Dubbed "the African John Lee Hooker", the Grammy-winning bluesman was among West Africa's most internationally successful artists, winning acclaim around the world for his 1994 album Talking Timbuktu, recorded with Texan guitarist Ry Cooder.
"Ali was for Mali, for Africa and for the rest of the world a very great musician. A musician who leaves behind him a fabulous heritage," said Culture Minister Cheick Oumar Sissoko.
"We are receiving phone calls and emails from around the world today," he said on Malian state radio.
Farka Toure, who was born in 1939 but did not know his exact date of birth, won a second Grammy last month for In the Heart of the Moon, recorded with his countryman Toumani Diabate and voted best traditional world music album.
He had just finished work on a new solo album when he died.
"An exceptional guitarist, he transposed the traditional music of his native north Mali and single-handedly brought the style known as desert blues to an international audience," World Circuit, the label that produces his music, said in a statement.
Radio stations interrupted their programmes to broadcast his hypnotic music.
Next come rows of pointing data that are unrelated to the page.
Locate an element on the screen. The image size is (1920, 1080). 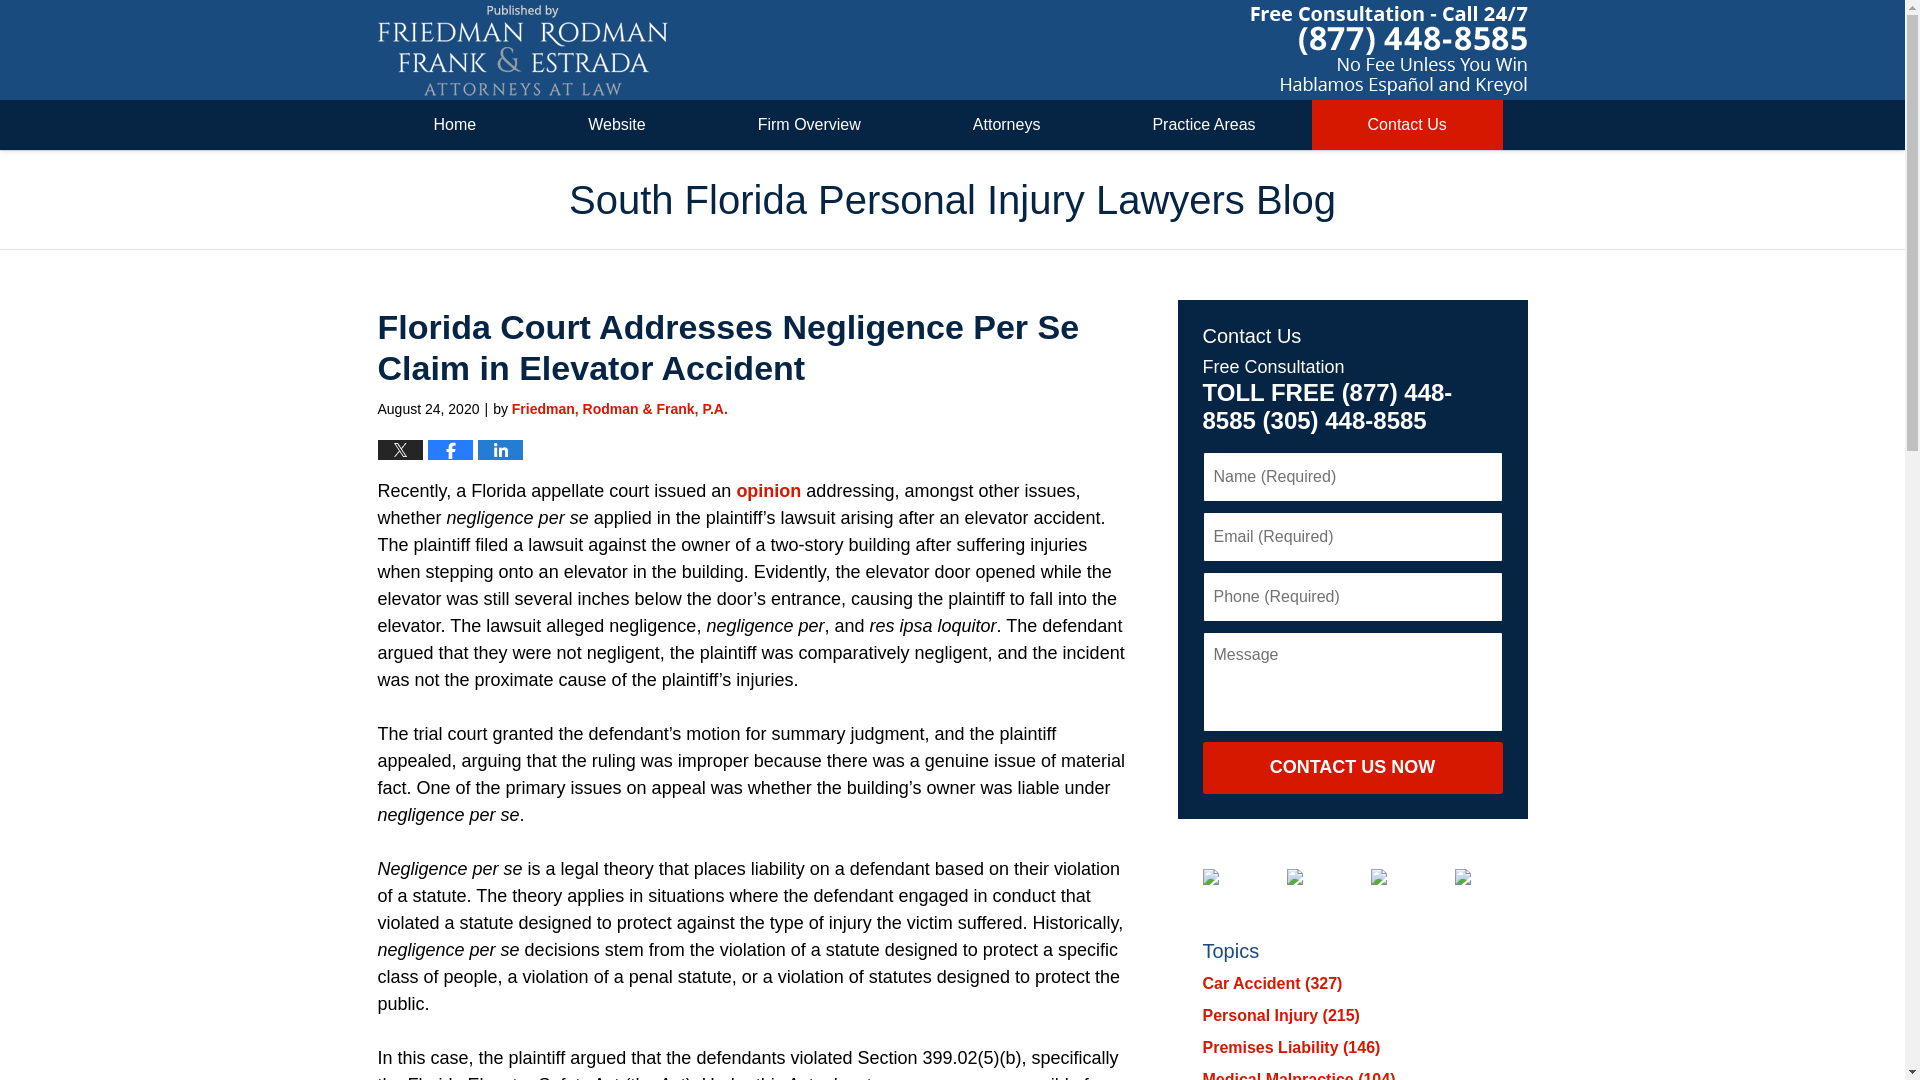
Justia is located at coordinates (1394, 876).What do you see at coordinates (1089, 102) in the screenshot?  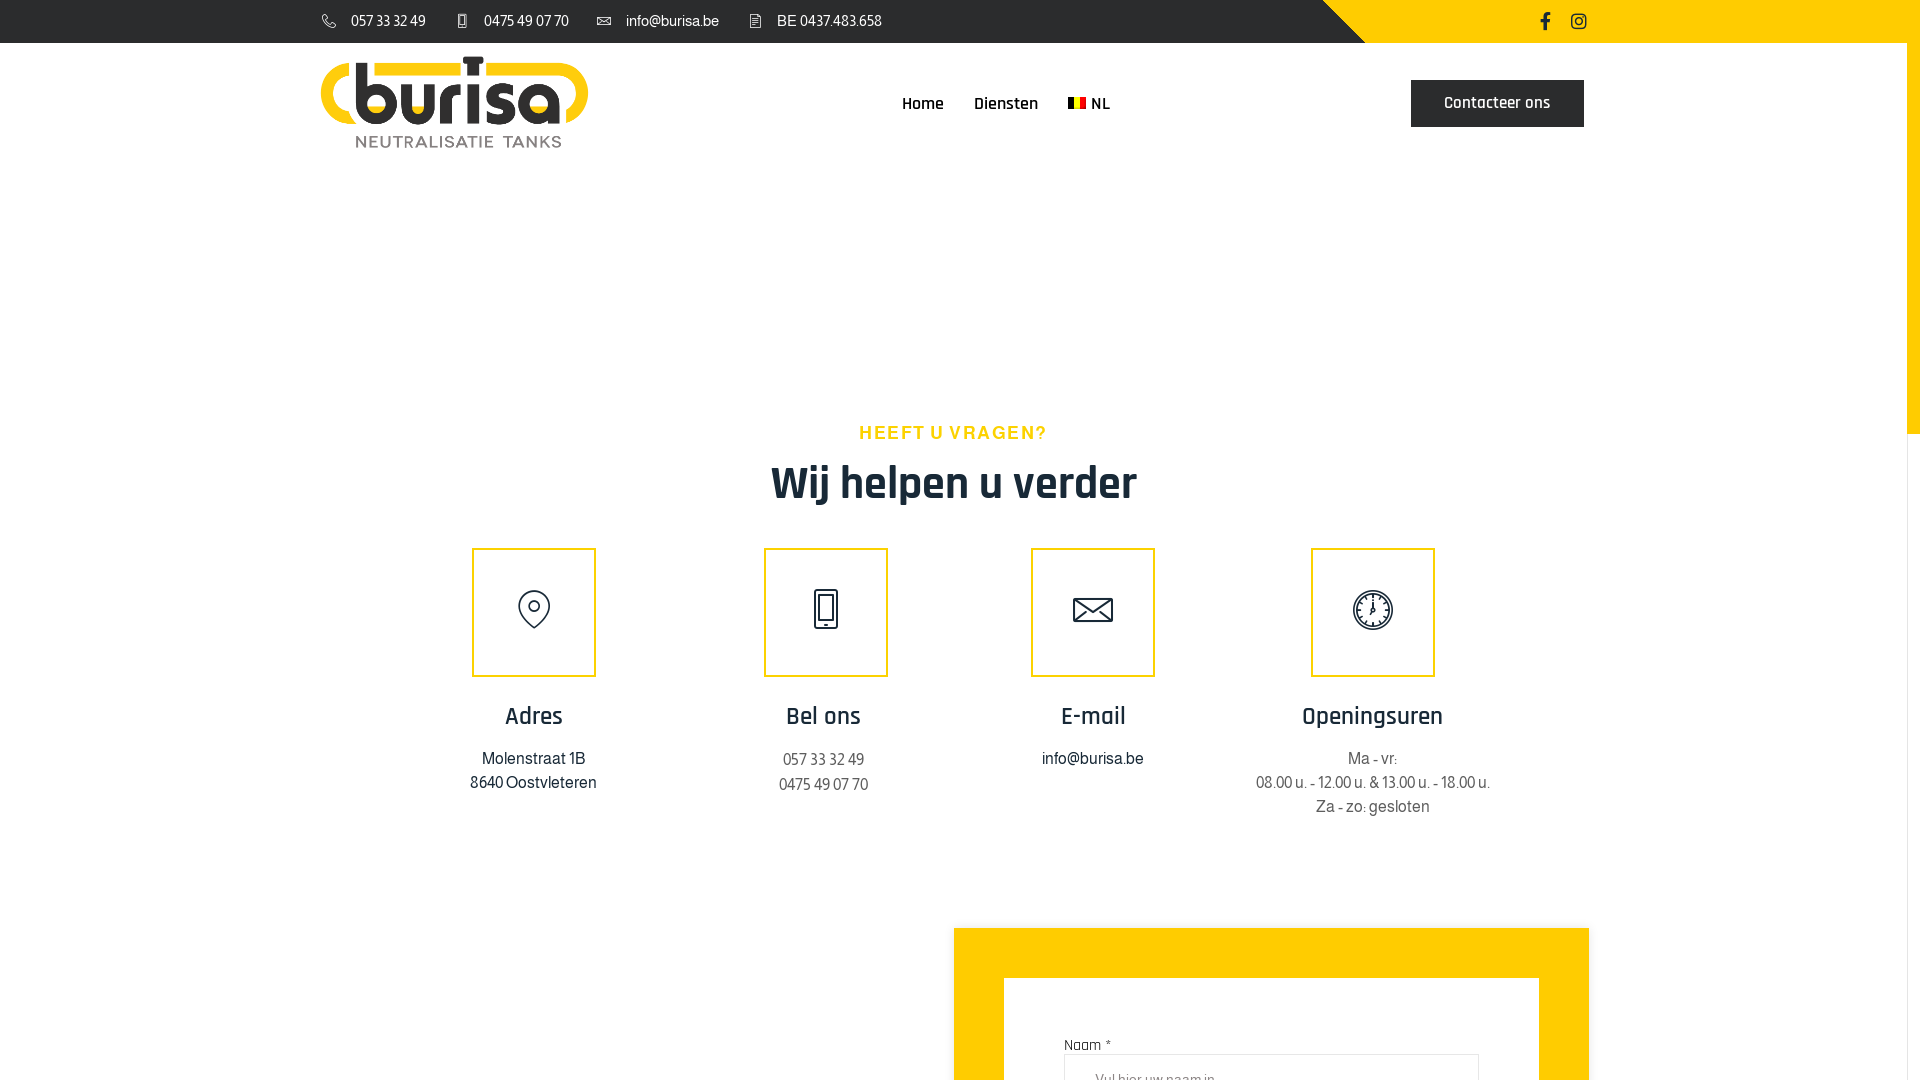 I see `NL` at bounding box center [1089, 102].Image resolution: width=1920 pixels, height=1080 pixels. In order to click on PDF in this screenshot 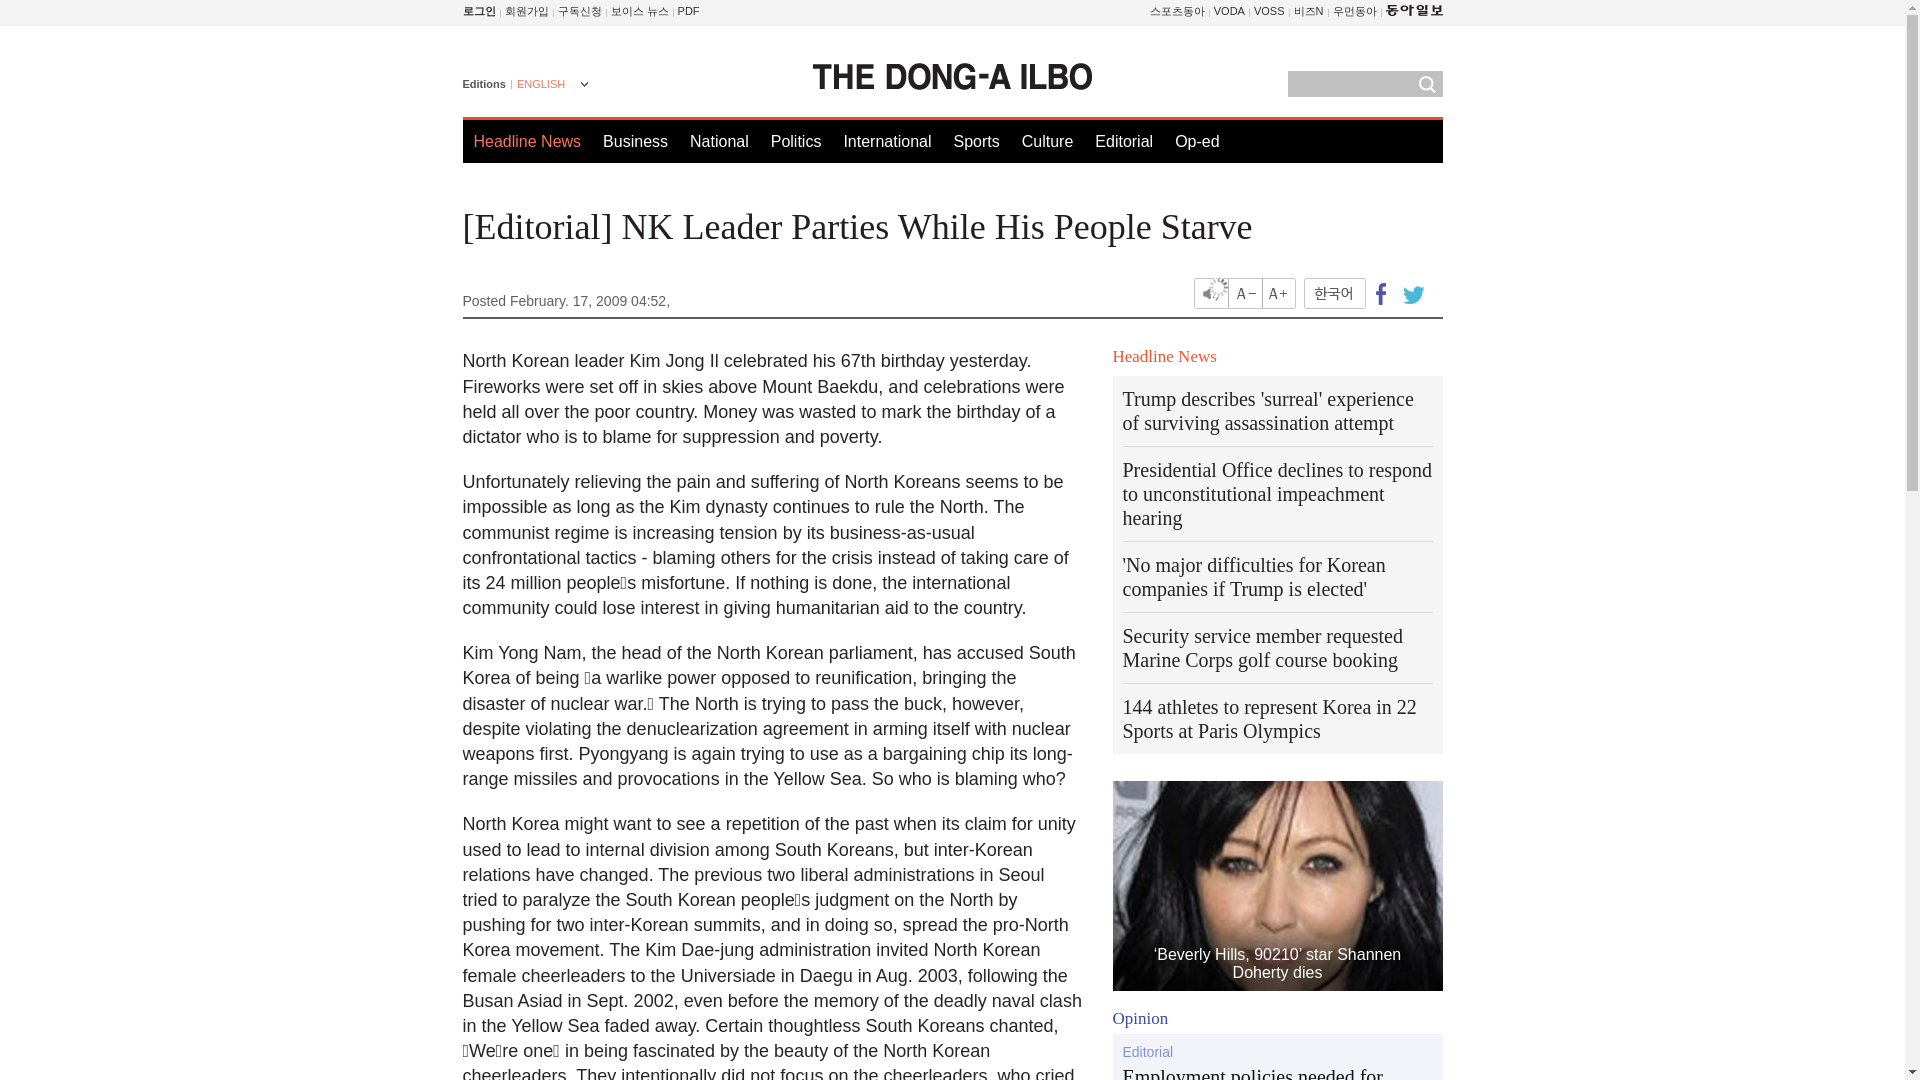, I will do `click(688, 11)`.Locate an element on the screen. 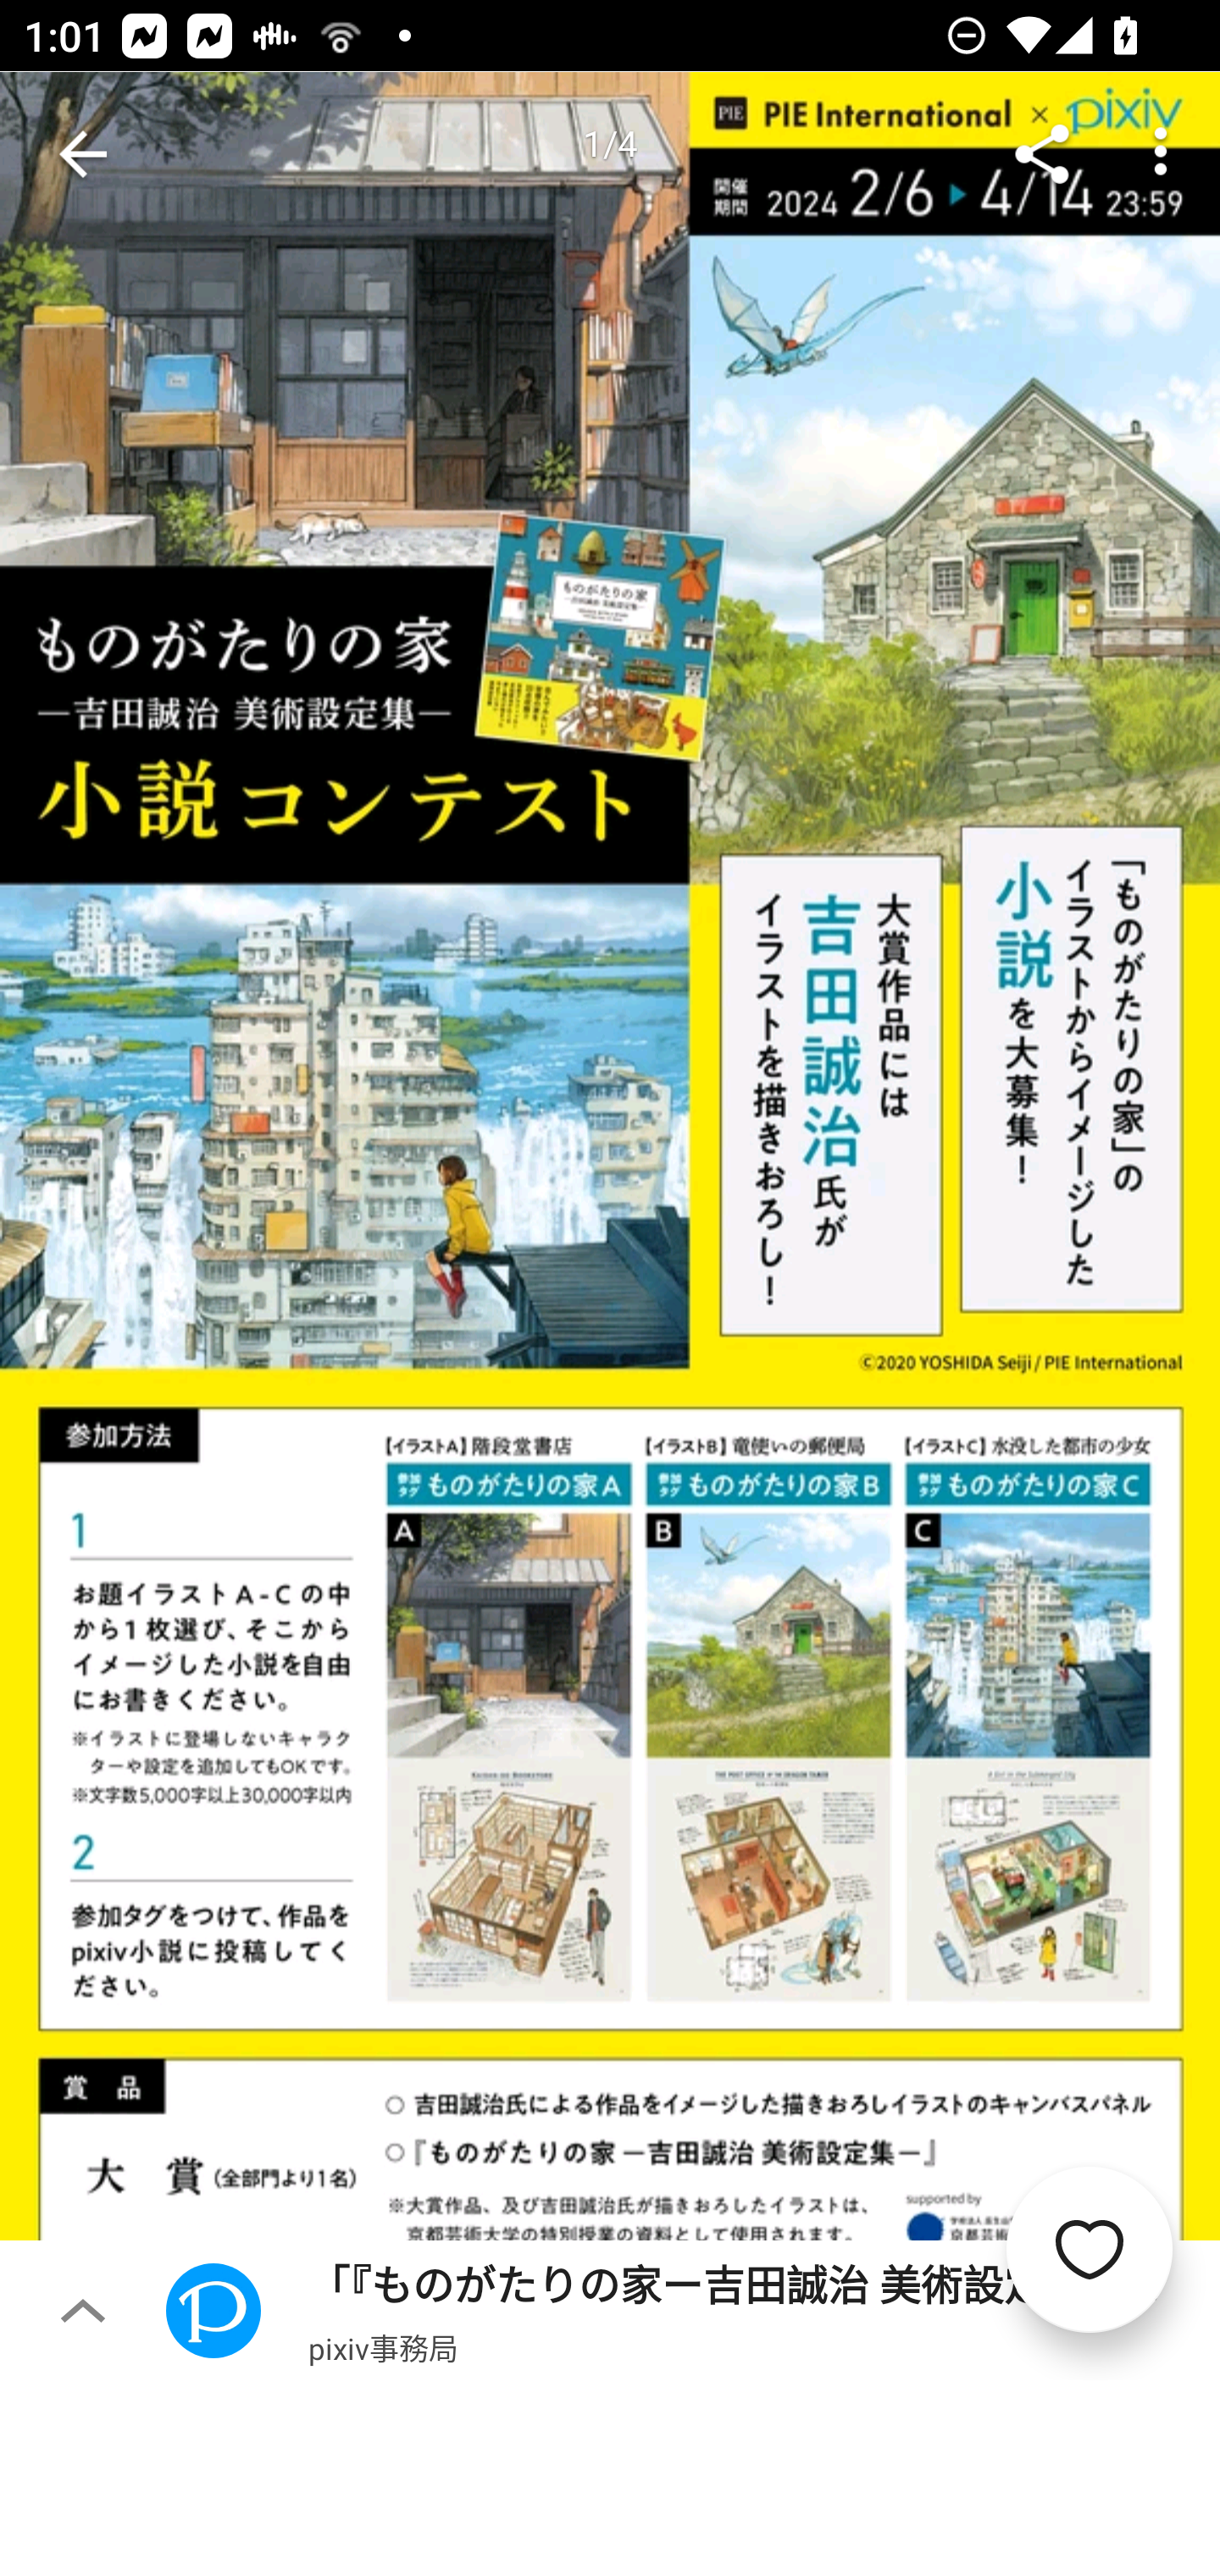 Image resolution: width=1220 pixels, height=2576 pixels. More options is located at coordinates (1161, 154).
Some played homages from listeners and fellow musicians around the impoverished West African nation, which stretches across the southern edge of the Sahara desert.
Though he achieved international renown later in his career, Farka Toure's life and music remained deeply rooted in the traditions of his home village, Niafunke, which lies in barren savannah near the fabled Saharan trading town of Timbuktu.
He retreated from music to concentrate on his rice farm in 1990. When his producer convinced him to record again, an impromptu studio running on generators had to be set up in the village so he could tend his fields at the same time.
He was appointed mayor of Niafunke, where he will be buried, in 2004 in recognition of his efforts to improve the agricultural and social situation of those living in the region.
"He's one of the great, great, great musicians. Nobody does what Ali does. He is one of a kind: he is the lion of the desert," kora player Toumani Diabate wrote in the liner notes to "In the Heart of the Moon".
Farka Toure, who took up the guitar at the age of 10, toured often in North America and Europe, adapting influences from jazz, blues and the traditional songs of West Africa's Songhai, Mande and Tuareg cultures.
"All this music inspired Ali Farka, and he enriched all these traditions," Culture Minister Sissoko said.